0.006552000 seconds user
0.001444000 seconds sys

If you want just the cycles and nothing else you can do:


perf stat -e cycles ./mike_program

Just a quick rundown of what the above output is:


  • Cycles: The number of CPU cycles consumed by the mike_program command. This is a direct measure of CPU work.
  • Instructions: The number of instructions executed.
  • Insn per cycle: The average number of instructions executed for each cycle, an indicator of how efficiently the CPU is being used.
  • Cache-references: The number of times the CPU accessed the cache.
  • Cache-misses: The number of cache accesses that were not satisfied by the cache.
  • Branch-misses: The number of times the CPU mispredicted the target of a branch instruction.
The final part of the output gives the time elapsed, user time, and system time for the command.

Hope it is useful! Our systems programmers and assembly champs at work love using perf.
 
Are you using fine-grained or coarse-grained parallelism?
If anything, course grained. Although I am not even sure what I am doing would count for that.

Effectively, I am designing a system around what I know as an “Engine Model”. Where effectively the entire system is parallelized. Each thread (aka Engine) is responsible for processing events within a given symbol/instrument range.

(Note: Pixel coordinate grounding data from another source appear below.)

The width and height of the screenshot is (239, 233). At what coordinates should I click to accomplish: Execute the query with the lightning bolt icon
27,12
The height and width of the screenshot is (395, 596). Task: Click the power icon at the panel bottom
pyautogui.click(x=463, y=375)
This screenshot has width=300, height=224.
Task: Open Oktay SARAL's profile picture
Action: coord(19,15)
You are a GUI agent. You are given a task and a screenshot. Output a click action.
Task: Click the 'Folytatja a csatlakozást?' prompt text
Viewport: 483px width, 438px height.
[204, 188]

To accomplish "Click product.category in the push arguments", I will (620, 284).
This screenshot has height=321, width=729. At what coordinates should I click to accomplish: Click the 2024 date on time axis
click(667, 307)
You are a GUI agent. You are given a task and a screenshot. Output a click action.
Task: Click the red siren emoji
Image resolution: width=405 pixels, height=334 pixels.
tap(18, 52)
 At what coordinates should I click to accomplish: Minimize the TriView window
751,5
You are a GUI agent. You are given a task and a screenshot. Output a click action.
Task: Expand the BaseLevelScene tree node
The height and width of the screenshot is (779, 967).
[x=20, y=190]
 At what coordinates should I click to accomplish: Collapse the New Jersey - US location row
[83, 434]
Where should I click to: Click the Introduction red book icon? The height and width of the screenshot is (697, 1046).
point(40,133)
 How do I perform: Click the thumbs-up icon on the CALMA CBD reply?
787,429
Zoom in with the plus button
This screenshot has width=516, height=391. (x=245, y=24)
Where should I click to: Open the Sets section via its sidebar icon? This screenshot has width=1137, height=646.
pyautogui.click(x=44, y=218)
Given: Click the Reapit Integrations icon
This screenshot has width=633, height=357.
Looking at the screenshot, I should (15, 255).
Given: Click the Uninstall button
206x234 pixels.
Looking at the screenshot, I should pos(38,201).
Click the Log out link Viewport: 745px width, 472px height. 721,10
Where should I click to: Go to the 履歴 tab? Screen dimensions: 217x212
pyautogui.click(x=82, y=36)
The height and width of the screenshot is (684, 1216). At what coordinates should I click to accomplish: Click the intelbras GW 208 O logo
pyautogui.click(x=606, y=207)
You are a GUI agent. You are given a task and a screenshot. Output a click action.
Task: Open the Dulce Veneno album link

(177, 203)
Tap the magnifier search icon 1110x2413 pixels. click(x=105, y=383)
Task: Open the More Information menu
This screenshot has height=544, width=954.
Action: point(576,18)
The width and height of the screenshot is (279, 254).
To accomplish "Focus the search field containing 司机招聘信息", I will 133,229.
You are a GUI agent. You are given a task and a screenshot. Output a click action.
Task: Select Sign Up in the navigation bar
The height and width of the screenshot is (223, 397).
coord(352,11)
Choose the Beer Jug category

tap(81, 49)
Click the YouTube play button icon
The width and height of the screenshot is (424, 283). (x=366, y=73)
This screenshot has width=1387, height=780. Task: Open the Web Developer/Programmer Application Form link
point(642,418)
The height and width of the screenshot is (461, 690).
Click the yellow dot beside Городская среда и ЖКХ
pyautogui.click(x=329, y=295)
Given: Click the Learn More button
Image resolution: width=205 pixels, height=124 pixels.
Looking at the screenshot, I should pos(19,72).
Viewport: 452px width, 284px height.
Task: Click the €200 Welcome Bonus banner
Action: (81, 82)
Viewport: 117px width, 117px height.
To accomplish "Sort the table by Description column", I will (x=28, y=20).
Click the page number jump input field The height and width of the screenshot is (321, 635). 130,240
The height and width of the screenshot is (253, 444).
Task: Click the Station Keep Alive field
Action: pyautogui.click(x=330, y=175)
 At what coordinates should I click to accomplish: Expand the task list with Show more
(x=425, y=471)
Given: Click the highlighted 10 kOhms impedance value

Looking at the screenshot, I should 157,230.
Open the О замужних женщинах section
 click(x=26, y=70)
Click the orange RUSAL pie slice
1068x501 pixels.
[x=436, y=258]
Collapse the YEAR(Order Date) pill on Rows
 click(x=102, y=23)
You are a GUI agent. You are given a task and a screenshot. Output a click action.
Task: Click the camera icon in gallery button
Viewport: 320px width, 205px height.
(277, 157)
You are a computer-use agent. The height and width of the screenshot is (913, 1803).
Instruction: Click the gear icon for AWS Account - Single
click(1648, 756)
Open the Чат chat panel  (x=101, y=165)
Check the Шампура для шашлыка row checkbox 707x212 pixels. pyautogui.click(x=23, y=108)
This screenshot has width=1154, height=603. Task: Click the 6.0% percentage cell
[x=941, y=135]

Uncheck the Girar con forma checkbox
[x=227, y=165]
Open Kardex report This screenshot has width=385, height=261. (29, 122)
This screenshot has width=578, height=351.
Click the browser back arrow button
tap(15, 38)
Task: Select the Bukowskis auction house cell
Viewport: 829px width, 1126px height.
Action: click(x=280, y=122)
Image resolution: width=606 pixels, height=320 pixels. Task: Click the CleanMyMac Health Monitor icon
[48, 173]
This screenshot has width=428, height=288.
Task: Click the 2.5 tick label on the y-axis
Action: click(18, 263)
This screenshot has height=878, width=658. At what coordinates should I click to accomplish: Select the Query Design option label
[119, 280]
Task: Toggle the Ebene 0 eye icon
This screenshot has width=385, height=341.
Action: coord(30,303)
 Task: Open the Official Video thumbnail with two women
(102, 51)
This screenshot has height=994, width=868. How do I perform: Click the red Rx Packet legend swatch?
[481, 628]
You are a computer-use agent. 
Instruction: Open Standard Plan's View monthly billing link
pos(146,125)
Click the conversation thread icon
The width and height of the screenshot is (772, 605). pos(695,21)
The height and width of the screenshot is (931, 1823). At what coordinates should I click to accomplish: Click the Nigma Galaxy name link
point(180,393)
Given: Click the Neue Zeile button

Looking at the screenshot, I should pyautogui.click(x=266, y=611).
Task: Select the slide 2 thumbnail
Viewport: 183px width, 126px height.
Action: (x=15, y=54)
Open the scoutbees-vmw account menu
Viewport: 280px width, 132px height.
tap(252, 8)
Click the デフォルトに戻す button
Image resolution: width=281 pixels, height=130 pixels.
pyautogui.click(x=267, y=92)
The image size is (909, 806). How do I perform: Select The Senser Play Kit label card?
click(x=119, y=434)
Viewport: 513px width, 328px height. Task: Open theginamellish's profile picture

So the system receives a book update from a venue and Engine 1 (aka thread 1) processes it because it was for AAPL. It receives another book update and Engine 2 (aka thread 2) processes it because it was for MSFT
 
If anything, course grained. Although I am not even sure what I am doing would count for that.

Effectively, I am designing a system around what I know as an “Engine Model”. Where effectively the entire system is parallelized. Each thread (aka Engine) is responsible for processing events within a given symbol/instrument range.

So the system receives a book update from a venue and Engine 1 (aka thread 1) processes it because it was for AAPL. It receives another book update and Engine 2 (aka thread 2) processes it because it was for MSFT
Is this a compute-intense parallel program or some kind of asych event flow app, like a data feed pipeline?
So, what is the _problem_ ?

edit: is throughput more important; thread start/stop is costly.